[EXCERPTED DATA]:
****
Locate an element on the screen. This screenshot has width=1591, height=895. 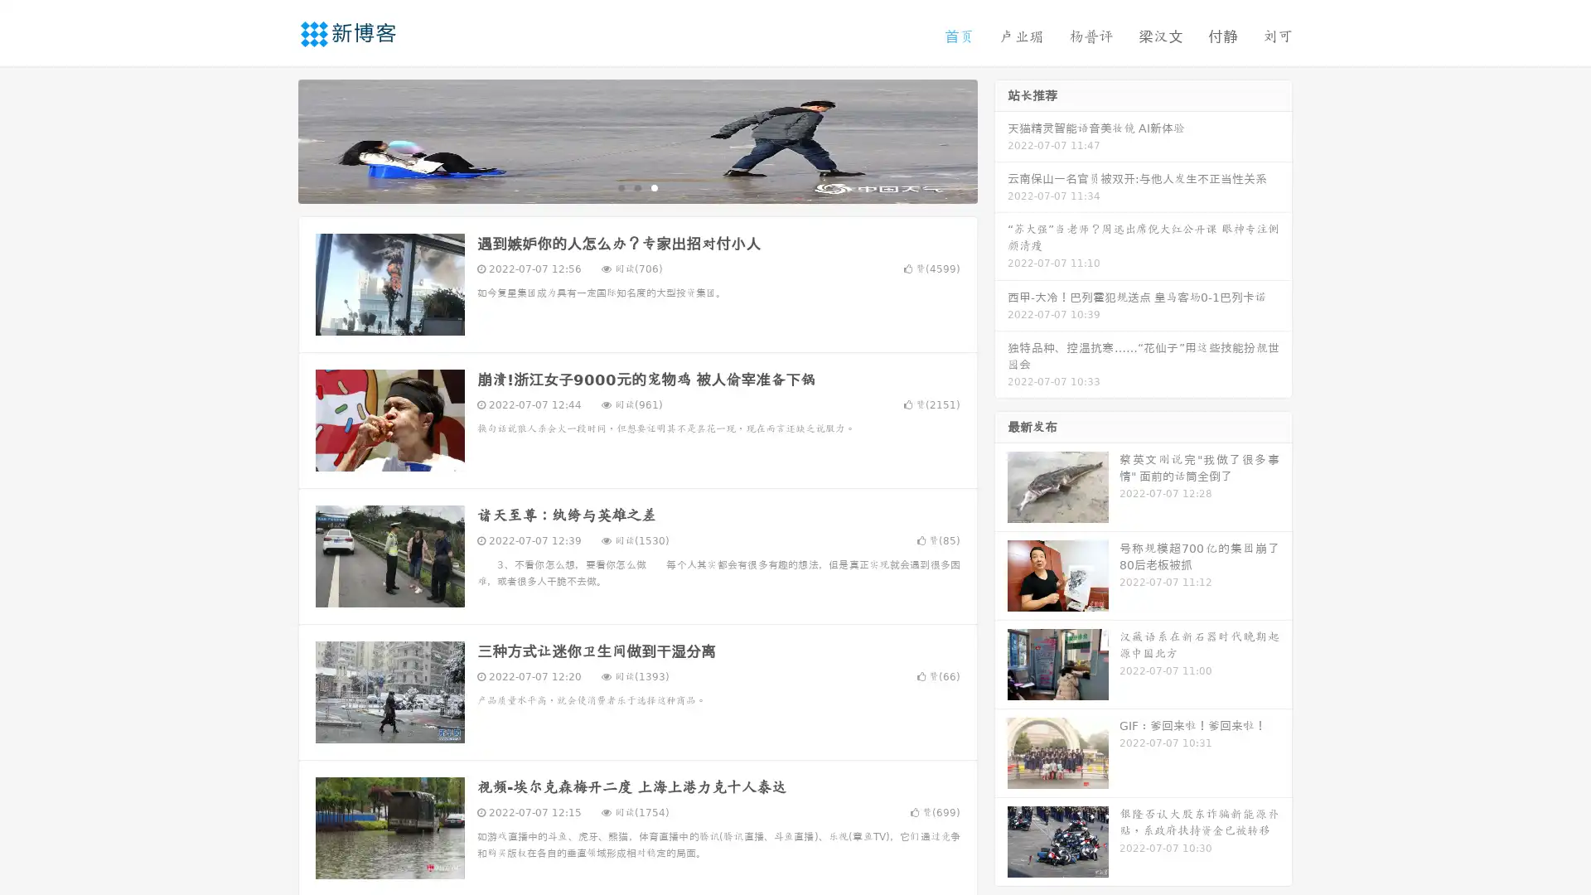
Next slide is located at coordinates (1001, 139).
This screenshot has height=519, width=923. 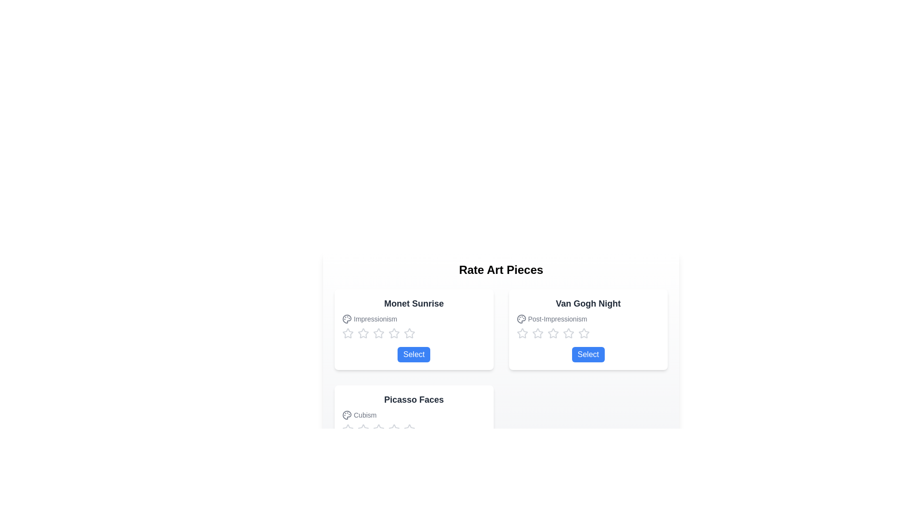 I want to click on the fourth star-shaped rating icon outlined in gray within the 'Van Gogh Night' card labeled 'Post-Impressionism', so click(x=583, y=333).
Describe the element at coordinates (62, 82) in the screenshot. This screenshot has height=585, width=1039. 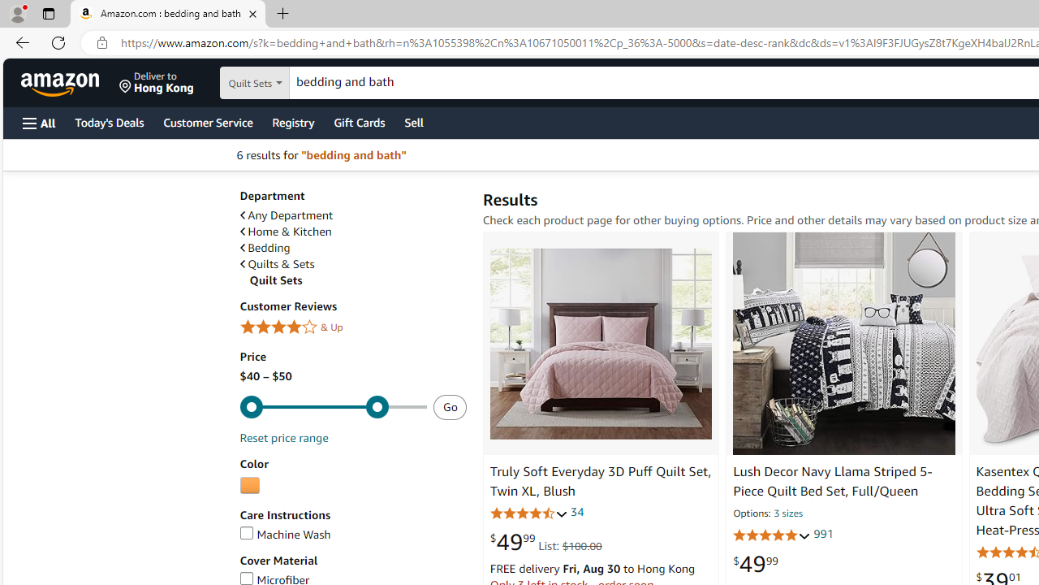
I see `'Amazon'` at that location.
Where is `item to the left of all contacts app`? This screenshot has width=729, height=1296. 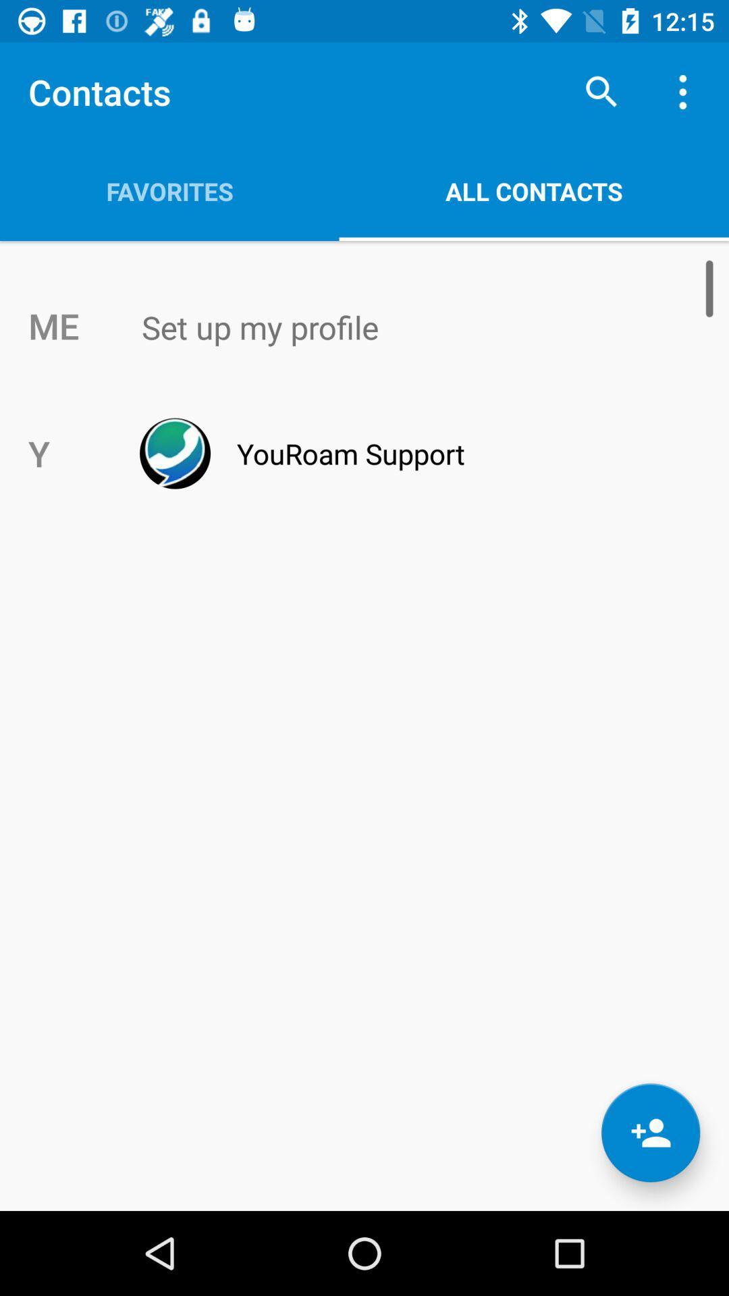 item to the left of all contacts app is located at coordinates (169, 190).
****
[EXERCISE DIRECTIONS]:
Please repeat the stretch of lines from the one containing "Describe the element" through the one containing "at that location.", word for word, leaving out the pictures.

[RESPONSE TO THE EXERCISE]:
Describe the element at coordinates (62, 82) in the screenshot. This screenshot has height=585, width=1039. 
I see `'Amazon'` at that location.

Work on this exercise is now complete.